3.4. Hemos dicho estas cosas tratando de estimular el ánimo de los oyentes a que presten atención más vigilante a las cosas que se leen o que se dicen; y que, en los libros de Moisés, removido el velo de la letra, comprendan las cosas que están escritas, de modo que encuentren que lo que cada una de ellas dicen, si se entienden y se observan, puedan los oyentes ser conducidos no al lugar de tormento, al que fue llevado aquel rico que despreció el oír las cosas que están escritas en secreto, sino que vayan al seno de Abraham, donde Lázaro descansa.
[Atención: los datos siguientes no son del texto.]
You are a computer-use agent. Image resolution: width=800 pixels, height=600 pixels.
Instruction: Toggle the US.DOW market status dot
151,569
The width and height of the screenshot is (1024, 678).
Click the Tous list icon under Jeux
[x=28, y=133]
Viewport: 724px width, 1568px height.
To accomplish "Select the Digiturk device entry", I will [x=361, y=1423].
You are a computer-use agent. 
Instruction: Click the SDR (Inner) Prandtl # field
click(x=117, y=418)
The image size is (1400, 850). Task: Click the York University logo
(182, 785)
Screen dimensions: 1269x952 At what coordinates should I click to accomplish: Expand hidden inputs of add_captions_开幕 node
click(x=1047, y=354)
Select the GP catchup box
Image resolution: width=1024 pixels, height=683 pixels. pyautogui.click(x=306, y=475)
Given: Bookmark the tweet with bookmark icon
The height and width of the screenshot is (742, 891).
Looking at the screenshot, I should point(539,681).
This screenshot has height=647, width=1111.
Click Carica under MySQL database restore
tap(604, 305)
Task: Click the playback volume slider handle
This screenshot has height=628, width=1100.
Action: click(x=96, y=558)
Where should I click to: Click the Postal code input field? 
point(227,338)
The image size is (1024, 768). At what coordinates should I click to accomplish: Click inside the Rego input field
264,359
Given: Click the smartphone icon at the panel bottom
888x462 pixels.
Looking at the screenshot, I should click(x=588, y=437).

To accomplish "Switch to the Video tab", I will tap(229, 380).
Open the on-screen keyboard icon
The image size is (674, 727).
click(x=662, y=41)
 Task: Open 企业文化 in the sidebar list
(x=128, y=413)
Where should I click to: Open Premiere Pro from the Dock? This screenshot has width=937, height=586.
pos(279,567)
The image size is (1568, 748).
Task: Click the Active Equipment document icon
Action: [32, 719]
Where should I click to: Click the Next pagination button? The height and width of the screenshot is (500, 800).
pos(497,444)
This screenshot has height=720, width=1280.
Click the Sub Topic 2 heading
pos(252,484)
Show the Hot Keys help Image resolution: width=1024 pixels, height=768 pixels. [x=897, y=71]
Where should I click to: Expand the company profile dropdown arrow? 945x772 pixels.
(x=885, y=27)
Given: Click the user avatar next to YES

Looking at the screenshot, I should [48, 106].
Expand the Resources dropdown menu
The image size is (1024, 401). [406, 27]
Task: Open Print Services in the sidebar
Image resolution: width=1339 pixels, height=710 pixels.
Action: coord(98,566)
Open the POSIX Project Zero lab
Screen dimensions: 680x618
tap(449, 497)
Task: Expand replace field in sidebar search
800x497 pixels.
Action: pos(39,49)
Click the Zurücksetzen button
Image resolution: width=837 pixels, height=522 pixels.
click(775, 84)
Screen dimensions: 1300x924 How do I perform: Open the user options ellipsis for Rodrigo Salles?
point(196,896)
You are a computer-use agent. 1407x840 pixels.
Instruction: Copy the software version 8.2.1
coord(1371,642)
Oremos, entonces, al Señor, para que sea quitado de nuestros corazones el velo de la lectura del Antiguo Testamento (cf. 2 Co 3,14-15), para que podamos ver aquellas cosas que están escondidas y ocultas en los libros de Moisés, según la exhortación del profeta, que dice: “Y a no ser que escuchen, el alma de ustedes llorará en lo secreto” (cf. Jr 13,17 LXX).

El Señor nos ilumina para comprender su palabra

3.5. Y de que esas realidades son místicas y contienen un cierto sentido divino, pienso que, según las afirmaciones precedentes, nadie pueda ponerlo en duda, aunque sea insaciablemente dado a las fábulas judaicas (cf. Tt 1,14); sin embargo, del mismo modo que pienso que nadie negará esto, también pienso que el conocer con claridad qué realidades se indican mediante estas narraciones y cuyo rostro se esconde bajo este velo, es propio del Espíritu Santo, que inspiró que estas cosas fueran escritas, y de nuestro Señor Jesucristo, que decía sobre Moisés: “Porque de mí escribió él” (Jn 5,46), y del omnipotente Dios, cuyo antiguo designio no se da a conocer desnudo al género humano, sino velado en la letra.

Nosotros oremos de corazón al Verbo de Dios, que es su Unigénito (cf. Jn 1,18) y que revela al Padre a quienes quiere (cf. Mt 11,27), que se digne revelarnos también a nosotros estas realidades; puesto que hay en ellas misterios de las promesas que Él ha hecho a los que le aman, para que sepamos también nosotros que nos han sido dadas por Dios (cf. 1 Co 2,9. 12). Pero también ustedes ayúdennos con las oraciones y diligentemente atiendan no tanto a nosotros, los que hablamos, cuanto al Señor, que ilumina a aquellos a los que encuentra dignos de su iluminación. Que en la contemplación de estas cosas se digne darnos también a nosotros la palabra al abrir nuestra boca (cf. Ef 6,19).

Pero ¡adelante! ya: si han elevado los corazones al Señor y han pedido la ilustración de su palabra santa, procedamos a escrutar el sentido de esas realidades que parecen estar ocultas.



[1] Lit.: erudito (eruditus); o: docto, sabio.

[2] Lit.: puestos en el cuerpo (in corpore positus).